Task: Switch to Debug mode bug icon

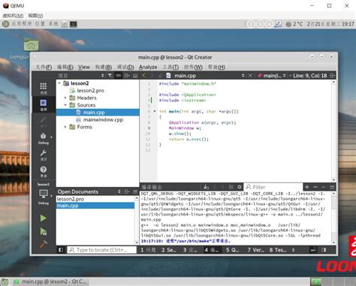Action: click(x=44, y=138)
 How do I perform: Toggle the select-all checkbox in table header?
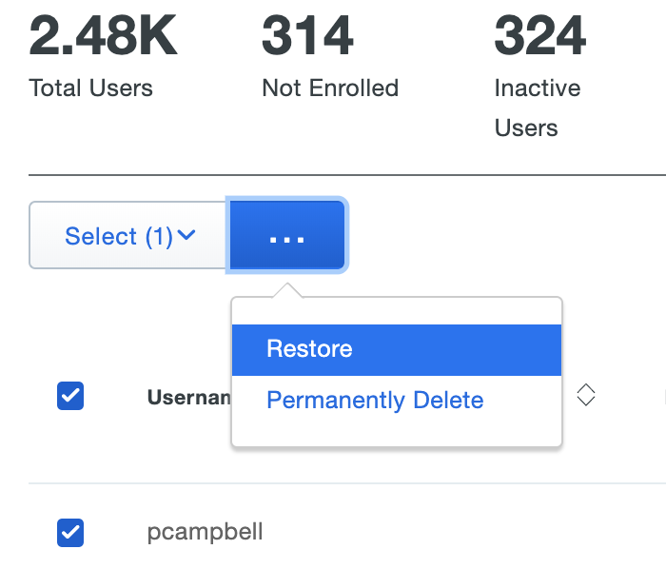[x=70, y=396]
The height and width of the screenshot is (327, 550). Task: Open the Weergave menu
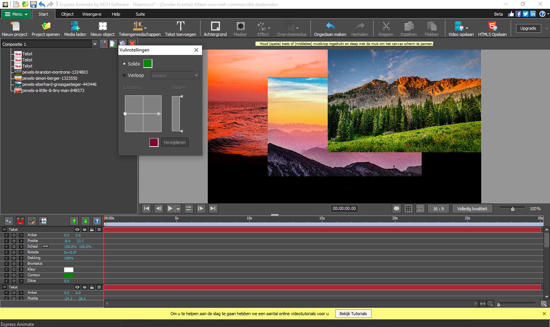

****

### Exercise requirements:
Print the data once more without any change, skipping each picture.

### Task response:
Task: Switch to Debug mode bug icon

Action: click(x=44, y=138)
 How do I perform: Toggle the select-all checkbox in table header?
[x=70, y=396]
The height and width of the screenshot is (327, 550). Task: Open the Weergave menu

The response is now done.